▶ **TASKS FOR THIS EXERCISE**
(A) Answer these questions from the message on Unicode conformance:
(i) According to the bullet under C7, what does the restriction not preclude?
(ii) Under C9, what is no other process permitted to rely on?
(iii) Which concept is described as invariant under canonically equivalent transformations?
(B) Extend the message on Unicode conformance, picking up after its final sentence.

▶ **EXCERPTED PASSAGE**

From: Peter Kirk (peterkirk@qaya.org)
Date: Wed Dec 10 2003 - 07:25:10 EST
On 10/12/2003 02:41, jon@hackcraft.net wrote:
>Quoting Peter Kirk <peterkirk@qaya.org>:
>
>
>
>>OK, as a C function handling wchar_t arrays it is not expected to
>>conform to Unicode. But if it is presented as a function available to
>>users for handling Unicode text, for determining how many characters (as
>>defined by Unicode) are in a string, it should conform to Unicode,
>>including C9.
>>
>>
>
>If a function is presented as a function available to users for handling
>Unicode text then it should do whatever it claims to do.
>
>
That's not what the standard says. According to C7:
> C7 A process shall interpret a coded character representation
> according to the character semantics established by this standard, if
> that process does interpret that coded character representation.
> • This restriction does not preclude internal transformations that are
> never visible external to the process.
So, "If a function is presented as a function available to users for
handling Unicode text", it has to do so in accordance with the standard,
and is not free to do something else even if it openly claims to do that
something else. (I understand "users" here as separate processes;
Unicode conformance does not restrict internal functions.) And there is
a clear intention that processes ought to treat all canonically
equivalent strings identically, although there is a get-out clause
allowing non-ideal implementations not to do so.
A process is permitted to offer a function which distinguishes between
canonically equivalent forms, but, by C9, no other process is permitted
to rely on this distinction. This seems paradoxical but is actually
rather sensible. Such a distinction should only be made as an accidental
feature of a non-ideal version of a function, perhaps one which makes no
claim to support the whole of Unicode, and ideally such a function
should be replaced over time by an upgraded version which supports the
whole of Unicode and makes no distinction between canonically equivalent
forms.
>There are concepts of "code units", "code points", "characters", and "default
>grapheme clusters" in Unicode. Functions which count either of these are
>perfectly conformant with Unicode, as long as the perform their task correctly.
>
>
>
I fully agree with you on "default grapheme clusters", a concept which
is invariant under canonically equivalent transformations (that is
right, isn't it?). These need to be counted by renderers and perhaps in
other circumstances e.g. this is probably the right thing to count for a
character count as an estimate of the length of a text.
As for counting "code units", "code points" and "characters", we need to
distinguish different levels here. Of course it is necessary to count
such things internally within an implementation of certain Unicode
functions e.g. normalisation, and when allocating memory space. At this
level we are talking about a data type consisting of bytes or words for
one of the UTF's; we are not really talking about Unicode strings.

▶ **DATASET RECORDS**
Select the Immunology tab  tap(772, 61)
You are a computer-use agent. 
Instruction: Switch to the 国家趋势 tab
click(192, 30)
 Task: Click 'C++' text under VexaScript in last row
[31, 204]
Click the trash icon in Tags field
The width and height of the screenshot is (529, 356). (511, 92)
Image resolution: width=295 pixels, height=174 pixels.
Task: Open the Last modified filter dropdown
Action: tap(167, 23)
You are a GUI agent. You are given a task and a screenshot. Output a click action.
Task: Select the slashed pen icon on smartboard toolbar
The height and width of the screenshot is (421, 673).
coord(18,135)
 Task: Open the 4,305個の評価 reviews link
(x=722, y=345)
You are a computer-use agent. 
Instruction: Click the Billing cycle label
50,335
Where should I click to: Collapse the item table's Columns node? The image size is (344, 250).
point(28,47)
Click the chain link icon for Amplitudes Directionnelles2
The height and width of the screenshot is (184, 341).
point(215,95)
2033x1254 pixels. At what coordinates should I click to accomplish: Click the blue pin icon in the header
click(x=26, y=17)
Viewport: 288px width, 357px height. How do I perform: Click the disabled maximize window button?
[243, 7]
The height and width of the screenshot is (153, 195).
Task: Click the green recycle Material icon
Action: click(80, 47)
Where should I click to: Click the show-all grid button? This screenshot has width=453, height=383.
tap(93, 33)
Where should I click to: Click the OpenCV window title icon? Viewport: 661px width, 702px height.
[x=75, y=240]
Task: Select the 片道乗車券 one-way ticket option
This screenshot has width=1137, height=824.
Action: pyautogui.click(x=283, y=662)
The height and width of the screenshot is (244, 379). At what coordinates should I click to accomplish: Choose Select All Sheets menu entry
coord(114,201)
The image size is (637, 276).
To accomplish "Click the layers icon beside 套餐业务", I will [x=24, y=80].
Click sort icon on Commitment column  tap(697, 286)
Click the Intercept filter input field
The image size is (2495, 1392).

▶ **RESULTS OF THE TASKS**
(A)
(i) Internal transformations that are never visible external to the process.
(ii) A distinction between canonically equivalent forms made by a function that another process offers.
(iii) Default grapheme clusters.

(B)
Obviously the wcslen function as originally discussed is supposed to
work at this level, and there is no problem with that. The problem comes
when the function is reapplied as a count of the length of a Unicode
string. For one thing, it is going to give the wrong answer unless it
uses 32-bit (well, 21-bit or more) words, as it certainly shouldn't be
hacked to recognise surrogates. But the other problem is that to use
this function with Unicode strings is to confuse different data types.
I was implicitly thinking in terms of a higher level and more abstract
data type of a Unicode string. That is the level of abstraction which
should be offered to users i.e. other processes or application
programmers, by, for example, a general purpose Unicode-compatible
string handling and I/O library. Such a Unicode string data type should
be independent of encoding form; the choice between UTF-8/16/32 etc
should be left to the compiler. C9 implies that it should also "ideally"
be independent of canonically equivalent form of the text, and this
ideal can easily (though maybe not efficiently) be attained by
automatically normalising all strings passed to and from the library.
(Indeed one might even build into the data type definition an automatic
normalisation process, used whenever a string is stored, but I will
assume that this is not done.) Within such a context, a library function
to determine whether a string is normalised is meaningless, and will
always return TRUE; and this is completely conformant to C9.
Within the functions associated with the data type, rather than as an
external process or library function, there might be a place for a
normalisation test function. On the other hand, at this level it is
redundant, as the preferred thing to do with a non-normalised string is
always to normalise it (or are there security-related cases where this
does not apply?); and so if a string is required to be normalised, even
if there is a good chance that it already is normalised, the correct
thing to do is to normalise it again (and the normalisation function,
operating at a lower level, may for efficiency first check normalisation
before applying the full procedure).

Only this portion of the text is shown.